Texto da página -
Tempos estranhos, esses. Todo mundo olhando meio enviesado, procurando formas de contato que não seja o próprio. Toques de sapatos, sinais à distância, expressões de uma gentileza social desconfiada. Tarefas rotineiras, encontros sociais, reuniões de trabalho, aulas, festas, shows, peças teatrais, reuniões de condomínio, idas e vindas miúdas do nosso dia-a-dia, tudo cancelado por um tempo que a gente ainda nem sabe qual vai ser.
Esse novo vírus trouxe reflexão – não planejada, ok – mas que acabou se impondo. Como é que a gente faz para viver sem o convívio social? Tudo tem se resumido às atividades nas telas dos nossos smartphones, computadores ou tabletes. Trabalho em home office é uma delas, que tantas empresas ainda olham com desconfiança, acreditando que a produtividade não é a mesma porque a pessoa não está às vistas do seu controle. Estranhos tempos, esses.
No meio dessa confusão de coronavírus, fiquei pensando no carnaval. Hoje faz um mês da Terça-Gorda. Tão pouco tempo e tanta coisa aconteceu. Fiquei pensando em como seria se o vírus – ou a compreensão real do que ele é – tivesse chegado em terras brasilis durante a festa de Momo. Ainda bem que não chegou. Deve ter entendido que numa terra em que o carnaval é corpo e alma ao mesmo tempo, o estrago seria maior. Pois conter o espírito folião, ameaçado por uma criatura tão minúscula, provavelmente teria sido um esforço sem sucesso. Basta ver como as praias do Rio lotaram ontem, primeiro dia do confinamento. Imagine se fosse carnaval!
Não consigo deixar de pensar em João do Rio. O que diria ele, se vivo fosse, o autor que melhor descreve as ruas, esse lugar de encontros e desencontros. “Ora, a rua é mais do que isso, a rua é um fator da vida das cidades, a rua tem alma!”, escreve em seu A encantadora alma das ruas.
Isolada aqui na minha ilha familiar, me encontro fazendo exercícios de futurologia ao imaginar como seria o mundo sem as ruas. Como saberíamos, por exemplo, quais ruas são as honestas? E as ambíguas, as sinistras, as nobres, as delicadas, as trágicas, as depravadas, as puras, as infames, as ruas sem história, entre tantas outras como João do Rio descreveu? Como é possível conhecer a experiência da rua sem estar nela? A rua foi feita para juntamentos, a rua é a causa da diversidade dos tipos urbanos.

Tarefa - Resuma o parágrafo do texto que começa com "Esse novo vírus trouxe reflexão", preservando os fatos principais.

Informações da fonte -
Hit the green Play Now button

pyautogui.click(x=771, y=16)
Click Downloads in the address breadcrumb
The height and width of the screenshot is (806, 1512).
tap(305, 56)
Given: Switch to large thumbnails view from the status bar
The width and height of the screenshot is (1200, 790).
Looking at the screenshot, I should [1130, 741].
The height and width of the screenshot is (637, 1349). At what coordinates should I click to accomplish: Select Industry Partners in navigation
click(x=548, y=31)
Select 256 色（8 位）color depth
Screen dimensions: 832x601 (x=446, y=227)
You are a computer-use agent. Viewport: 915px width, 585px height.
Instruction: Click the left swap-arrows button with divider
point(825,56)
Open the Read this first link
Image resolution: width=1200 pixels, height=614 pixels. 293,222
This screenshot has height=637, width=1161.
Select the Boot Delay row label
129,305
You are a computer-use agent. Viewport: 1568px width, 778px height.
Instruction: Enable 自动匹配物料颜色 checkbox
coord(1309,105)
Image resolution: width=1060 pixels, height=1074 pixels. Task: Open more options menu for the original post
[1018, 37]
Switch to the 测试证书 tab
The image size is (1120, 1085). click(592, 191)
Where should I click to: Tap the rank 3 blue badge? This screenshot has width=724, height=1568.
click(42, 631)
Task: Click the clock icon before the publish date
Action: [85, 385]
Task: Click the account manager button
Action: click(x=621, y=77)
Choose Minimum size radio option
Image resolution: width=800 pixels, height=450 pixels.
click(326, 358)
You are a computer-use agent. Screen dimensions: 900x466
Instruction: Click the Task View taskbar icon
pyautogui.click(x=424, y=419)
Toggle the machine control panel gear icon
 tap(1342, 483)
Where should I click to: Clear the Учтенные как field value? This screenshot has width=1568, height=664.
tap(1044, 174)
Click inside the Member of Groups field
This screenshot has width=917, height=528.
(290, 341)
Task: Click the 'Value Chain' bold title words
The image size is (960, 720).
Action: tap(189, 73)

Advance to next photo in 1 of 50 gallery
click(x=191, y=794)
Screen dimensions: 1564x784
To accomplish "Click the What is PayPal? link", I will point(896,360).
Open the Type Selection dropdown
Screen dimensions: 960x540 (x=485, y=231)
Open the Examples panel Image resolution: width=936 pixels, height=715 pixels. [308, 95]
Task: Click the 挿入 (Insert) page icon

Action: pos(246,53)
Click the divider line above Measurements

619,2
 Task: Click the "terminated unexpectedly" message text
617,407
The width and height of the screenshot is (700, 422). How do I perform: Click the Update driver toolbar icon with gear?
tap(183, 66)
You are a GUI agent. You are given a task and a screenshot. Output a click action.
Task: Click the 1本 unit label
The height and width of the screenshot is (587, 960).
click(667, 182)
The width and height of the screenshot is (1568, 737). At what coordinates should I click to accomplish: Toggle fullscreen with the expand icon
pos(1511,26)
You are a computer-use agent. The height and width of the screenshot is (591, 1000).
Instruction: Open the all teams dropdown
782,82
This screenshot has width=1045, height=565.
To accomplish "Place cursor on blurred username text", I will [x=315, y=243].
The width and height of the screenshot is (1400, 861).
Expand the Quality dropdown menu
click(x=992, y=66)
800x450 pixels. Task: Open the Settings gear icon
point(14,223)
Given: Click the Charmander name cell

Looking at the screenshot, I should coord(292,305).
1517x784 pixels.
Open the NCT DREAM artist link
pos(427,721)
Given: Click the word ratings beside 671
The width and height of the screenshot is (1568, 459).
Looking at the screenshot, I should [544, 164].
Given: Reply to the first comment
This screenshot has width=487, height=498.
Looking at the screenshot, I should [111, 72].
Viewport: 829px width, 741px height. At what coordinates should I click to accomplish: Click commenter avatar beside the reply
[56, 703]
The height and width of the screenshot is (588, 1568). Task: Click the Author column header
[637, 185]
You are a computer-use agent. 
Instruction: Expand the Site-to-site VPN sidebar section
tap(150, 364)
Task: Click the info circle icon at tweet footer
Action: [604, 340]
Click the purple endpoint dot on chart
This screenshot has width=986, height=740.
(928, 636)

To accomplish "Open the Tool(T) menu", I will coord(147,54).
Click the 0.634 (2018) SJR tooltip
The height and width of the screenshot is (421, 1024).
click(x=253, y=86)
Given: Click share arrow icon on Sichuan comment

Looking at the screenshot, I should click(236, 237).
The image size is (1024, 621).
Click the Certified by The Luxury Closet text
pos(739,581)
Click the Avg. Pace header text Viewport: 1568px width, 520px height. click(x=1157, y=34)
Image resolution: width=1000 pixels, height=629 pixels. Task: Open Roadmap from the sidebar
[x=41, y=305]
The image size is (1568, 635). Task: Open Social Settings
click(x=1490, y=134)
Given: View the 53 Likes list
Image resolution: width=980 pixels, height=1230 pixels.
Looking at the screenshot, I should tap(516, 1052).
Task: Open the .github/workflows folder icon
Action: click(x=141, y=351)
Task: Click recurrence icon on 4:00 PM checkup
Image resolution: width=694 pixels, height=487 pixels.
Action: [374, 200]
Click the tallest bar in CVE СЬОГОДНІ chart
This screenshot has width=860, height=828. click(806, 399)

Resposta - O novo vírus impôs uma reflexão não planejada: como viver sem convívio social? Tudo passou a se resumir às atividades nas telas de smartphones, computadores e tabletes. Entre elas está o home office, que muitas empresas ainda veem com desconfiança. Essas empresas acreditam que a produtividade cai quando a pessoa não está sob seu controle.